CloudHopper wrote:
Looks like your standard "up only" spoiler out there, with a bungee return. Thus, no downward deflection to worry about.
No, I meant that if you raise the spoiler (say to a 45 degree angle), the airflow pushes down on it, which pushes down on the sail. If the sail is free to flex down relative to the rest of the glider structure, then this will increase the angle-of-attack of the sail near the spoileron-- not what you want. This would generate a roll torque in the wrong direction. Perhaps on the "Tropi", a downward force at the location of the spoileron didn't flex the sail downward much. At any rate this would be an obvious concern that a designer would need to consider, and the further forward the spoileron, the less of a concern this will be, because the structure is more rigid further forward.
CloudHopper wrote:Hint: They are "spoilers" which not only spoil the lift but also add more drag. Any influence on pitching moment is minor compared to the yawing/rolling moment influence.
If they kill the lift at a location behind the CG, they will tend to pitch the nose up. John Coyne described to me how he had to fine-tune the location of his spoilerons so as not to pitch the nose up or down when they were opened.
Remember that a hang glider has negative "effective dihedral" at most angles-of-attack / airspeeds, especially at low angles-of-attack / high airspeeds. This means that yawing the nose to the left will create a roll torque to the right. If a spoileron had only a small lift-killing effect compared its drag effect, then deploying a spoileron from the left wing would tend to roll the glider to the right, especially at high airspeeds. Just like deploying a drogue chute from the left wingtip rolled the glider to the right, in my experiments in several different hang gliders. Especially at low angles-of-attack (high airspeeds).

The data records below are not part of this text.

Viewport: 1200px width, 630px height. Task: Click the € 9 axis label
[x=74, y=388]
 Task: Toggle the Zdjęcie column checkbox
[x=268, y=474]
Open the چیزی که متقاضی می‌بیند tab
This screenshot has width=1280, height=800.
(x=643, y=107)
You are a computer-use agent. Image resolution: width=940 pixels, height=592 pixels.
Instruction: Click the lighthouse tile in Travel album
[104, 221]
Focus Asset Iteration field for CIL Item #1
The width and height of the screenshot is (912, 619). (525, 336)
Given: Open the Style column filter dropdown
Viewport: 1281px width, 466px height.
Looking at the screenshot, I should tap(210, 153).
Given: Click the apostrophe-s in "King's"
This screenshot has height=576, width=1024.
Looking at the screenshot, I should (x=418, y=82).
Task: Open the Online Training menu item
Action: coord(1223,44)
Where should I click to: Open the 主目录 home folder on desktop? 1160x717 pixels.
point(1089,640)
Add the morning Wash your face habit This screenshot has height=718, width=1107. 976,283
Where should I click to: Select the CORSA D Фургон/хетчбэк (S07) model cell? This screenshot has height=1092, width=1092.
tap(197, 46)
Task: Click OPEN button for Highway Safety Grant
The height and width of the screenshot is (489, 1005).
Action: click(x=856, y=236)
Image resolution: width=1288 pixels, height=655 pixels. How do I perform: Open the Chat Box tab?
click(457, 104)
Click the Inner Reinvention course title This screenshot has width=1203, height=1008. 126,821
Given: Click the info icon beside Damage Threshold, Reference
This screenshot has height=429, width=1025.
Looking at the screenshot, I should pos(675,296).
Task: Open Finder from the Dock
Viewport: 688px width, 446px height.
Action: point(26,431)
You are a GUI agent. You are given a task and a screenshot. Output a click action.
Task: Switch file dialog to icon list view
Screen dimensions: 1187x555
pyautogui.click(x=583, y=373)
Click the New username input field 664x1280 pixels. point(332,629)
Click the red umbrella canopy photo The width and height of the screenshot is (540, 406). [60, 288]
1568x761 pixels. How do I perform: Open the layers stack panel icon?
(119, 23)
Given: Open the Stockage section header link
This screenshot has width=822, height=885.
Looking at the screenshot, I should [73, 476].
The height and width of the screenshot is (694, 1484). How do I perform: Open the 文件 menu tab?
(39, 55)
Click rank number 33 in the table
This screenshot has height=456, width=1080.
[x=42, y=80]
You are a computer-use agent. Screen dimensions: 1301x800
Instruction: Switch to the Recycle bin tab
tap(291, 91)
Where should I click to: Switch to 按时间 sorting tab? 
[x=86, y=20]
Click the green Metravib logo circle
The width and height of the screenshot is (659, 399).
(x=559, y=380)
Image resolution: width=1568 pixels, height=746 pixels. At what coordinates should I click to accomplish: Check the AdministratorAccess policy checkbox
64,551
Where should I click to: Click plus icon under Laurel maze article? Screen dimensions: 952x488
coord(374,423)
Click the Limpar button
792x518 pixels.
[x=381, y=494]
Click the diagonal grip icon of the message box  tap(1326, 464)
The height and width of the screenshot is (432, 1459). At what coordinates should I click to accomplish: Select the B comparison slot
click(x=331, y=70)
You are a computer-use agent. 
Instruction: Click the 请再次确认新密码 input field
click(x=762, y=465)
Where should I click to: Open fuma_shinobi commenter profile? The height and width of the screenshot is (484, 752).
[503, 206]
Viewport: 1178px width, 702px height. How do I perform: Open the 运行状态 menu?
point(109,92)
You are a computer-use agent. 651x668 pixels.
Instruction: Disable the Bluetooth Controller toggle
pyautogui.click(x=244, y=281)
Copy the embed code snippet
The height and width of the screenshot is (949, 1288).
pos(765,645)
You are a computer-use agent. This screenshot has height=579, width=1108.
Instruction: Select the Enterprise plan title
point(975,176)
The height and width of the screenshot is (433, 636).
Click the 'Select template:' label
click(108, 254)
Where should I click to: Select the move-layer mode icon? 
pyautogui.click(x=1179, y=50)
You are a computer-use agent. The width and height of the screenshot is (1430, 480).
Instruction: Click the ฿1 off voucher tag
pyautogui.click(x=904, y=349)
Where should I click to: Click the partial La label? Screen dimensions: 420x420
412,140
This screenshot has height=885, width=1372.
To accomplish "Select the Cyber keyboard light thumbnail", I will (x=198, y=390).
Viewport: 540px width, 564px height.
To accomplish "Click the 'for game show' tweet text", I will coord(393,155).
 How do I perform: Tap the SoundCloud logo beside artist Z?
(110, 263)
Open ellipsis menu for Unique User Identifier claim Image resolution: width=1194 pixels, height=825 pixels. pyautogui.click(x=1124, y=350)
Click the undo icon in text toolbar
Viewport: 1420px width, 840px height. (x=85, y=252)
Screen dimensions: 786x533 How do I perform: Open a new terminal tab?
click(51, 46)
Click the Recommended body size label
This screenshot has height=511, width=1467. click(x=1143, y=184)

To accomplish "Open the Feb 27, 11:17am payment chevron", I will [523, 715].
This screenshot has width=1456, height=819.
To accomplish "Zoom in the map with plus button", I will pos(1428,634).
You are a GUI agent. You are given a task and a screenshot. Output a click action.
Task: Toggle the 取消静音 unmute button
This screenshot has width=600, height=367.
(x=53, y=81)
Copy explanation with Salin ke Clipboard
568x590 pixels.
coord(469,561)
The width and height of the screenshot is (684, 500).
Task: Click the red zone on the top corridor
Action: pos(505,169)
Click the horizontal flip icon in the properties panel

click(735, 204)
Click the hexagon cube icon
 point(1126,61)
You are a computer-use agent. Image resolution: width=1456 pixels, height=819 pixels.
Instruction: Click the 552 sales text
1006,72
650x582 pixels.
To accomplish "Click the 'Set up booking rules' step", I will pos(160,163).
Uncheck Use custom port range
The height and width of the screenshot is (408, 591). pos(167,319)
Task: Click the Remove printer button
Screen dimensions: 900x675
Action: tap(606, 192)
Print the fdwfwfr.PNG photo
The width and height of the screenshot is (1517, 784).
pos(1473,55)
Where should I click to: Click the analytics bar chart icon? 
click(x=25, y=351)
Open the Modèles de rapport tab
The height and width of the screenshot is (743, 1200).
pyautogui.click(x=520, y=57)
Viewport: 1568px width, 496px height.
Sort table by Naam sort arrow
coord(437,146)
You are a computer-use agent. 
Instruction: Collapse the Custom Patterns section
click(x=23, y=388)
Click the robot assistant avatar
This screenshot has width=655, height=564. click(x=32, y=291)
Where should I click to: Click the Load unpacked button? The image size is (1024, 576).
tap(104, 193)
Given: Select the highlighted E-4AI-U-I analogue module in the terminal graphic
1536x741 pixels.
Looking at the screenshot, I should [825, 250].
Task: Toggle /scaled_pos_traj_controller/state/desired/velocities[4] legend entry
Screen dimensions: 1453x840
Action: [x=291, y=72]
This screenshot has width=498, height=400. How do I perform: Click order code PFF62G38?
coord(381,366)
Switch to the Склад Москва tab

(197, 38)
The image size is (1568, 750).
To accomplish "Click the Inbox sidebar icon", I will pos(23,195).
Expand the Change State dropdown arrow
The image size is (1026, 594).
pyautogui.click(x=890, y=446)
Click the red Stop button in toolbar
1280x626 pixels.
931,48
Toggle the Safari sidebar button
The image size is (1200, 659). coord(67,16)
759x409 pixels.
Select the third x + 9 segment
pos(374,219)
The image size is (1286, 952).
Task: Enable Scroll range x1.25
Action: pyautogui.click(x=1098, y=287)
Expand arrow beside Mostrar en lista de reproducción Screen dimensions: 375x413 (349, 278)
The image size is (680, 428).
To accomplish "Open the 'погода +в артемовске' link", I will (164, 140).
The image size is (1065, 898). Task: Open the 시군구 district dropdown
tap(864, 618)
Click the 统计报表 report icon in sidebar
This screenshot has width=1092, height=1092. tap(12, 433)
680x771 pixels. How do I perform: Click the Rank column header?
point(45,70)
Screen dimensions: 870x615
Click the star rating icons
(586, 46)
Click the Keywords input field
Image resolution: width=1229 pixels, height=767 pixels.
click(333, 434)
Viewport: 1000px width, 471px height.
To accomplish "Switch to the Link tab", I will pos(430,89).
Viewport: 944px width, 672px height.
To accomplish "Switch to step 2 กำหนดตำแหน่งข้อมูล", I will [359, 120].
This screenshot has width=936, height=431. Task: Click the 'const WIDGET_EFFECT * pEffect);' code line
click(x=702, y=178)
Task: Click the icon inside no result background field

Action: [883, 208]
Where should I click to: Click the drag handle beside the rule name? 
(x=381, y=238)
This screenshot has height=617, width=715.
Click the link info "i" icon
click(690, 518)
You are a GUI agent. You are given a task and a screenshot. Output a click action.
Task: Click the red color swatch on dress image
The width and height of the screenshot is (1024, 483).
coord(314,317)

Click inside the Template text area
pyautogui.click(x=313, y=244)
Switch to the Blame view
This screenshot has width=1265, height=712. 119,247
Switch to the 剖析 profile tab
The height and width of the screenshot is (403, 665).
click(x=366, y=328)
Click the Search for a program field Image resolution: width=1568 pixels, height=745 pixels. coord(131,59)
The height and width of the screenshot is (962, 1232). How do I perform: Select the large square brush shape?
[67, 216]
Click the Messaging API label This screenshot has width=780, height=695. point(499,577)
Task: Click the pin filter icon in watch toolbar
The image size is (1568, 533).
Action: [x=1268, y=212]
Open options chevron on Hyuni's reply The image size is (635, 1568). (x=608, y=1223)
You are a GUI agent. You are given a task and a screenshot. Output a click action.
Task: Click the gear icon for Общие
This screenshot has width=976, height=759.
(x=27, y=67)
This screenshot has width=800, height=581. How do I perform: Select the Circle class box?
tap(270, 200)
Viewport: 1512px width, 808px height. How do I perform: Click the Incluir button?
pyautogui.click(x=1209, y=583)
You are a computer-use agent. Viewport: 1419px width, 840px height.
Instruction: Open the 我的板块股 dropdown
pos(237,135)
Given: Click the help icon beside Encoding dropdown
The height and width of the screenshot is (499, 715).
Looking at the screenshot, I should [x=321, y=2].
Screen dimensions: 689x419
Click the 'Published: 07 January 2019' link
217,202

John Coyne and others obtained good results from spoilerons with no wrong-way roll effects--even at high airspeeds-- which strongly suggests the lift-killing effect of their spoilerons was large compared to their drag effect.
I don't have first-hand experience that John's spoilerons created no wrong-way roll torque in the most extreme corner of the flight envelope where the glider's "effective dihedral" was most strongly negative (VG loose, bar fully stuffed), but when I asked John he said his spoilerons always were effective, at all airspeeds.
It does seem likely that a spoileron located further aft on the airfoil (like on the "Tropi" photo) would cause slightly less loss of lift, in relation to the drag it created, than a spoileron located as far forward as John's were.
In a "tip-dragger" that had no lift-spoiling effect, the pitching moment would indeed be minor compared to the yawing/ rolling moment. A tip-dragger would produce a "wrong-way" roll torque on a conventionally shaped hang glider, due to the glider's negative "effective dihedral" at most angles-of-attack, especially low angles-of-attack (high airspeeds).
aeroexperiments wrote:Also I'm wondering if at very high airspeeds (low angles-of-attack) when the tips are generating minimal lift, the spoilerons on the Tropi would have much roll effect at all?
CloudHopper wrote:Again, if you think of them as "spoilers" more than ailerons, and consider the yaw/roll moment arm distance verses the pitching moment arm distance, that question is easily answered. At high speeds, the roll effect is great, with very little deflection required.
If you mean think of them as generating drag rather than killing lift, then at high speeds they should be very ineffective. Or more precisely, they should generate a powerful roll torque in the "wrong" direction. Just as my wingtip drogue chutes did. After all, at high speeds (low angles-of-attack) is precisely where the "effective dihedral" of a flex-wing hang glider is most strongly negative. If the spoilerons continued to be effective at high airspeeds (as John Coyne's did), I would take this as a sign that 1) the spoilerons were mainly killing lift, not generating drag; and 2) the part of the wing where the spoilerons are located is still generating upward lift even with the bar well pulled-in. I would guess that the wing of the "Tropi" had relatively little twist?
PS I should add that without more photos of the wing, it's not obvious that the "Tropi" had negative "effective dihedral". But I suspect it did--especially at low angles-of-attack/ high airspeeds-- unless the designers decided to build a distinct amount of positive dihedral into the geometry of the leading edges relative to the keel. See my previous post on this thread on how even a glider like a Falcon or Spectrum with very little "airframe anhedral" still has an overall anhedral geometry, due to the way that sail billow creates an anhedral geometry. When you combine this anhedral geometry with a swept wing, you get negative "effective dihedral' at low angles-of-attack / high airspeeds, and the "effective dihedral" gets closer to zero as you approach min. sink. My experiments suggested that at min. sink the "effective dihedral" of many gliders is still slightly negative, but in some hang gliders it becomes slightly positive.
At any rate, from as little as we can see in the "Tropi" photos, it looks like a conventionally shaped hang glider.